*** DATA FOR THIS TASK ***

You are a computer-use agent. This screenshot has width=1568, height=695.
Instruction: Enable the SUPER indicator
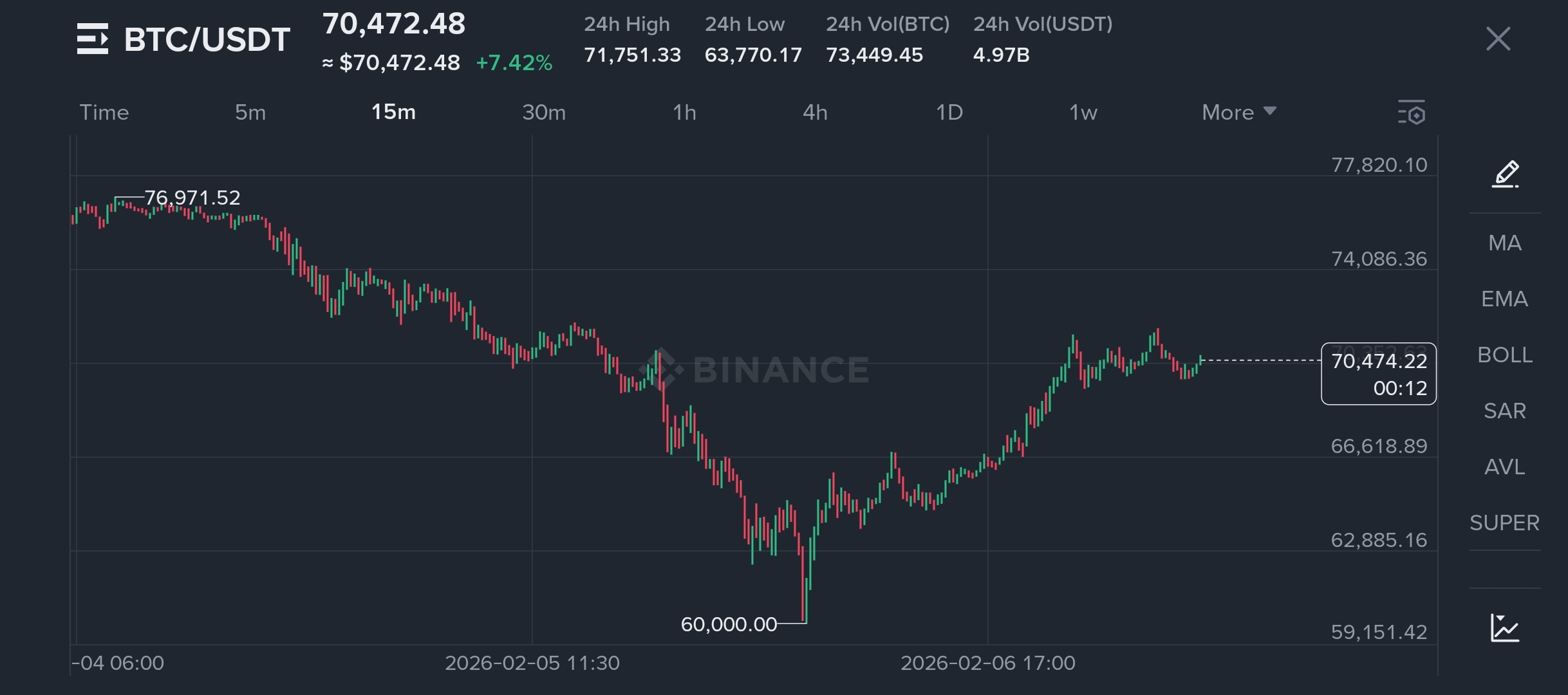1505,523
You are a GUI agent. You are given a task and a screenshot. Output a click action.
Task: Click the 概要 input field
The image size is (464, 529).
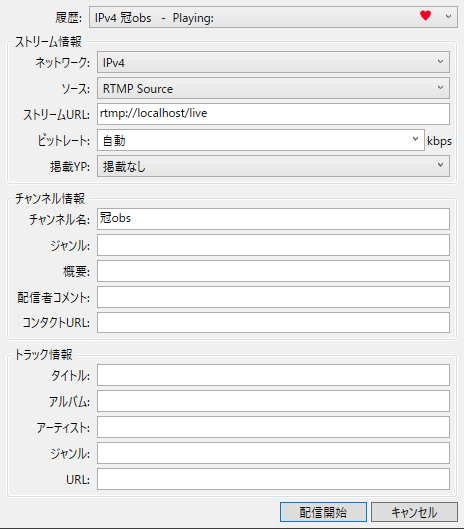(x=273, y=271)
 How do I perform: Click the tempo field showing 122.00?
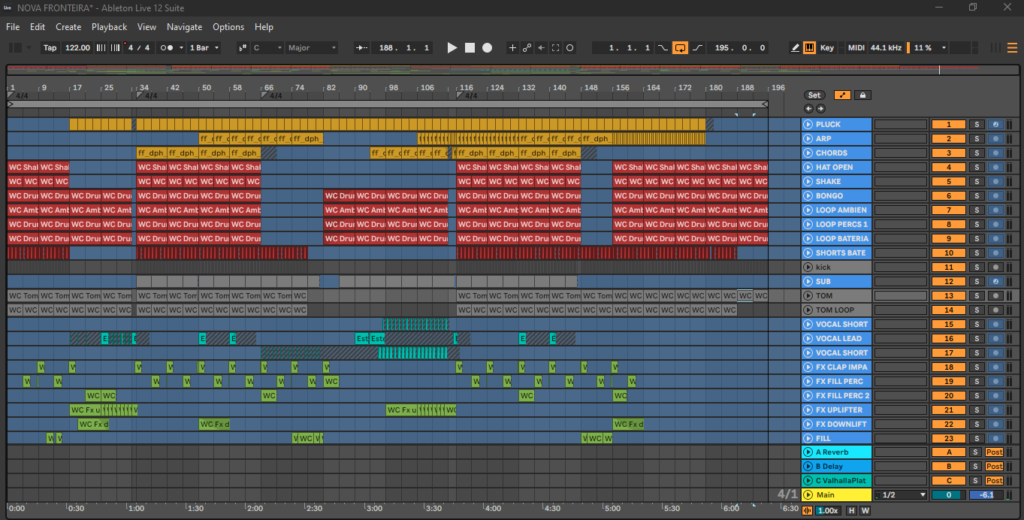coord(77,47)
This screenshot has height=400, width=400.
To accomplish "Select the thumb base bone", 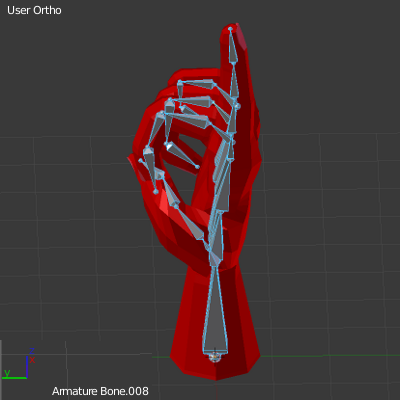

***

__PROBLEM TO WORK ON__. Express every line of all the items above as a Markdown table with two columns, Row for the row number and Line for the line itself, skipping blank lines. Leave the pictures out of the table.

__TASK RESPONSE__.
| Row | Line |
|---|---|
| 1 | You are a computer-use agent. This screenshot has width=1568, height=695. |
| 2 | Instruction: Enable the SUPER indicator |
| 3 | 1505,523 |
| 4 | You are a GUI agent. You are given a task and a screenshot. Output a click action. |
| 5 | Task: Click the 概要 input field |
| 6 | The image size is (464, 529). |
| 7 | (x=273, y=271) |
| 8 |  How do I perform: Click the tempo field showing 122.00? |
| 9 | coord(77,47) |
| 10 | This screenshot has height=400, width=400. |
| 11 | To accomplish "Select the thumb base bone",  |